Description of the task:
Express the lines running from the line with "You are a computer-use agent. Viewport: 1024px" to the line with "The image size is (420, 420). point(262,261)" as a JSON list of strings, one string per line, with blank lines omitted.

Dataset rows
● ● ● ● ●

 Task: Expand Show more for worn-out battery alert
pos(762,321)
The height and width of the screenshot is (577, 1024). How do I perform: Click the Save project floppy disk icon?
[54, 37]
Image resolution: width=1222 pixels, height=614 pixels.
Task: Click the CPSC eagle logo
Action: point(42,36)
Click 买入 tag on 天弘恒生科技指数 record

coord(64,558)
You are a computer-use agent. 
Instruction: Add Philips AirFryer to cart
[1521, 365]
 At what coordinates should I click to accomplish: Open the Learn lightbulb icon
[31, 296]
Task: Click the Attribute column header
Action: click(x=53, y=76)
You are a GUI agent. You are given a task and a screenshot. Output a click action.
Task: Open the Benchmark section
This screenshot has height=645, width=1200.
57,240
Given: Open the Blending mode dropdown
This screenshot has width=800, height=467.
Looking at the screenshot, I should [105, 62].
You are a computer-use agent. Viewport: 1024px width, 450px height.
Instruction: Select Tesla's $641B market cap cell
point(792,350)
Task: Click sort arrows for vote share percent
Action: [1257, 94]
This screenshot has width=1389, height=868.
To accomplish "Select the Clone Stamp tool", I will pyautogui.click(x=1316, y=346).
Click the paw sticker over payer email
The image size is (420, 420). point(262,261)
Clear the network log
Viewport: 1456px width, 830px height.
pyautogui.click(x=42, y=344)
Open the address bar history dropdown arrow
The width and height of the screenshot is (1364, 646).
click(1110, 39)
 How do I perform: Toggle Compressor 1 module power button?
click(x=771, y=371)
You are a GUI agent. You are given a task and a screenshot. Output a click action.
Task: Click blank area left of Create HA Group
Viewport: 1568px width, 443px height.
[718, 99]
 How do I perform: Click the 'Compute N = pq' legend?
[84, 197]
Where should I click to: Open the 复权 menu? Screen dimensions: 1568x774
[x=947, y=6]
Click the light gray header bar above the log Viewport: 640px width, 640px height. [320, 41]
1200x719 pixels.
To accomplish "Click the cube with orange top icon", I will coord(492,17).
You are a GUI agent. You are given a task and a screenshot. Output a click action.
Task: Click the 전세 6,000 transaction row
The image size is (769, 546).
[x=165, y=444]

● ● ● ● ●

Completed exercise:
[
  "You are a computer-use agent. Viewport: 1024px width, 450px height.",
  "Instruction: Select Tesla's $641B market cap cell",
  "point(792,350)",
  "Task: Click sort arrows for vote share percent",
  "Action: [1257, 94]",
  "This screenshot has width=1389, height=868.",
  "To accomplish \"Select the Clone Stamp tool\", I will pyautogui.click(x=1316, y=346).",
  "Click the paw sticker over payer email",
  "The image size is (420, 420). point(262,261)"
]